## Testo fornito
****************
Il cuore dell’operazione Erinni – che ha portato a Reggio Calabria 20 provvedimenti di fermo nei confronti di altrettante persone presunte affiliate alla ‘ndrangheta, accusate a vario titolo di associazione per delinquere di tipo mafioso, di alcuni omicidi, intestazioni fittizie di beni e di avere reimpiegato proventi di attività illecita nell'acquisto di immobili – va oltre, molto oltre i pur importanti risvolti che hanno condotto investigatori e inquirenti a svelare omicidi, rapimenti e trame torbide. L’indagine è scaturita dalla ripresa della faida che vede contrapposta la cosca Mazzagatti-Polimeni-Bonarrigo a quella Ferraro-Raccosta, scoppiata nel ‘91 e ha portato al sequestro di 80 immobili tra case, negozi e terreni, per un valore di oltre 70 milioni. I magistrati che hanno condotto le indagini sono per la Dda di Reggio Calabria Gianni Musarò,Giulia Pantano e per la Procura di Palmi Sandro Dolce.
Negli ultimi post di fine novembre e inizio dicembre abbiamo visto l’amore per gli investimenti a Roma e nel Lazio, gli affari con i russi e i conti all’estero ed un tema devastante: la corruzione tra le forze dell’ordine e nelle istituzioni. Poi abbiamo analizzato come il presunto capo della locale di Oppido Mamertina desse del tu alle principali famiglie mafiose calabresi e, in particolare, ai Pelle di San Luca.
Oggi, invece, finiamo la nostra analisi dell’operazione Erinni con uno dei delitti eccellenti nelle guerre di ‘ndrangheta: quello di Carmelo Novella, avvenuto il 14 luglio 2008 a San Vittorio Olona (Milano) e al quale, anche in questo umile e umido blog sono stati riservati molti articoli ai quali rimando (in archivio).
****************
## Consegna
Procedi con la continuazione del testo sull'operazione Erinni, ripartendo dal punto in cui si interrompe. Le righe del dataset non sono necessarie per lo svolgimento.
****************
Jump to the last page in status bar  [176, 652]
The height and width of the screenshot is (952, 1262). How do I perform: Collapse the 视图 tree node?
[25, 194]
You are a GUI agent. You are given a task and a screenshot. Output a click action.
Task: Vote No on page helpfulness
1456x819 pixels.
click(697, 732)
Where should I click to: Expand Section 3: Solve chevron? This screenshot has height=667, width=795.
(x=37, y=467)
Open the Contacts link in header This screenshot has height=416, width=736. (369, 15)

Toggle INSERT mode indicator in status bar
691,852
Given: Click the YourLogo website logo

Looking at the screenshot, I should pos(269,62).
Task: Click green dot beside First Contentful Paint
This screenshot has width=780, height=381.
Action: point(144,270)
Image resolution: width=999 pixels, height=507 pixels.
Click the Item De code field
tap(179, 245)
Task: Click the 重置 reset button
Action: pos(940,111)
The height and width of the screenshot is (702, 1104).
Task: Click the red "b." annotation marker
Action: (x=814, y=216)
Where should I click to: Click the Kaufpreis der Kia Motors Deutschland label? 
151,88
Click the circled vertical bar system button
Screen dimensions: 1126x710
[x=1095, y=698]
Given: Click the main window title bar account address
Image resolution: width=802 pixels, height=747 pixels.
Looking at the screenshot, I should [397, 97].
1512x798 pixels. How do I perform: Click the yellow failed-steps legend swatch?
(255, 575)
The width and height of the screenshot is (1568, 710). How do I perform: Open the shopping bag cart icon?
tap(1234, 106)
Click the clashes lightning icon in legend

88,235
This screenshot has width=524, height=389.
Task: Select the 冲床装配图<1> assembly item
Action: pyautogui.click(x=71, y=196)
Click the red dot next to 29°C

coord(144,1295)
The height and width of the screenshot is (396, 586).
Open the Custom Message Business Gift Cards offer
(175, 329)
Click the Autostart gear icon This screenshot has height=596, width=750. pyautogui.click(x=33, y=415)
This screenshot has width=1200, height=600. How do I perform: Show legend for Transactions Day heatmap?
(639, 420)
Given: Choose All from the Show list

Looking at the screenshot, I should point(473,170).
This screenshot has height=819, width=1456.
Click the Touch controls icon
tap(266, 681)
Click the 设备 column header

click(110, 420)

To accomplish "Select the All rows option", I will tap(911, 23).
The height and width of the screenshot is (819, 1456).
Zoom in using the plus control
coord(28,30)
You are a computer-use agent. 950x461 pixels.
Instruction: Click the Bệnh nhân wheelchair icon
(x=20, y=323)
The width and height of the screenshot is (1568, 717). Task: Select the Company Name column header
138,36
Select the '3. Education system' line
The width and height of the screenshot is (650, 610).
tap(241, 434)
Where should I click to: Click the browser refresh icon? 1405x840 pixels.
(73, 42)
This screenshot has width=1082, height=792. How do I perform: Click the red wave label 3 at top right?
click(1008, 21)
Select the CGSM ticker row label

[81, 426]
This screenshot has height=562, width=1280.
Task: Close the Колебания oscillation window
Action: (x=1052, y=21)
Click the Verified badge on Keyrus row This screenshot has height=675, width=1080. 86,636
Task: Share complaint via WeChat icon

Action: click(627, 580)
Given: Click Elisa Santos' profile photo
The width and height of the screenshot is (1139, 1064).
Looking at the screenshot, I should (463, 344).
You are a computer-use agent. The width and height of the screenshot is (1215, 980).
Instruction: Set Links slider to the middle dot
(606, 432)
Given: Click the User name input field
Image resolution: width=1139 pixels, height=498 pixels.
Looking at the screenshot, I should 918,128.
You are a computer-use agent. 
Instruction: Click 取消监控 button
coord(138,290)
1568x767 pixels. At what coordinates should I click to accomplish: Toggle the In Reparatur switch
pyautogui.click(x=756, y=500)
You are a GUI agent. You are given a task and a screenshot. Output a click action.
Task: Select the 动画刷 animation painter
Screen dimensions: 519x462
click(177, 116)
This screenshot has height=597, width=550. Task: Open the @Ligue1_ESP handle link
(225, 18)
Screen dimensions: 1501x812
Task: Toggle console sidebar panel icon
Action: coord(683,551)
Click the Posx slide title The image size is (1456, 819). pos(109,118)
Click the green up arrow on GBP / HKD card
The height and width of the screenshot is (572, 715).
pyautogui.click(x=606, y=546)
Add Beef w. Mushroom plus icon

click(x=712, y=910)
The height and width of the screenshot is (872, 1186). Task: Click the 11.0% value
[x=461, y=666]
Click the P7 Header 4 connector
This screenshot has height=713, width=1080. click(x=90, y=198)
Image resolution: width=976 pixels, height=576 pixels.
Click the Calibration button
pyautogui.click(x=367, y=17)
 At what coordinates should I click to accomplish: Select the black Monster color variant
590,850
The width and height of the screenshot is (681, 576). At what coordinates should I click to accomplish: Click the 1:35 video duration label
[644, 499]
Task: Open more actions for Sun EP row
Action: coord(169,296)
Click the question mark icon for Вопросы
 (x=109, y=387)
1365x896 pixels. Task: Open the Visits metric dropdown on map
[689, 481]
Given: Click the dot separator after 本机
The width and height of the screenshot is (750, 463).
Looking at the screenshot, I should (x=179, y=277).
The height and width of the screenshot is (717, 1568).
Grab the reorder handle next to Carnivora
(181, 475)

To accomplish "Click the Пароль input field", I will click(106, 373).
****************
## Esito
E’ storia che il suo omicidio fosse legato al fatto che Novella voleva dichiarare la “secessione” del suo gruppo dalla madrepatria calabra (che per l’indagine Infinito/Crimine è il segno dell’unitarietà della ‘ndrangheta mentre, più umilmente, per chi scrive è la conferma di ciò che è sempre stato, vale a dire, l’indissolubilità dei rapporti tra la “mamma” e i cuccioli in periferia che se volete, chiamate pure unitarietà ma è così dai tempi del summit intercettato a Montalto nel 1969).
Le risultanze relative alla Lombardia e all’omicidio Novella – si legge nel decreto di fermo – risultano particolarmente interessanti, in quanto a Bresso (Milano) esiste ed opera una delle più antiche locali di 'ndrangheta radicate in Lombardia, composta pressoché esclusivamente da soggetti originari di Oppido Mamertina.
La circostanza viene confermata nella sentenza pronunciata dal Tribunale di Milano il 6 dicembre 2012; in particolare, nelle pagine 1141/1142, viene riportata una frase di Saverio Minasi, originario di Oppido Mamertina che, con l’appoggio di Carmelo Novella, ambiva a diventare capo locale di Bresso.
Il processo Infinito, nella parte relativa alla locale di Bresso coinvolge, sia pure tangenzialmente, il principale indagato dell’operazione Erinni, Rocco Mazzagatti, confermando che si tratta di un personaggio di vertice della locale di Oppido e, più in generale, secondo i tre pm delle Procure di Reggio e Palmi, di un personaggio di altissima levatura della 'ndrangheta a livello nazionale.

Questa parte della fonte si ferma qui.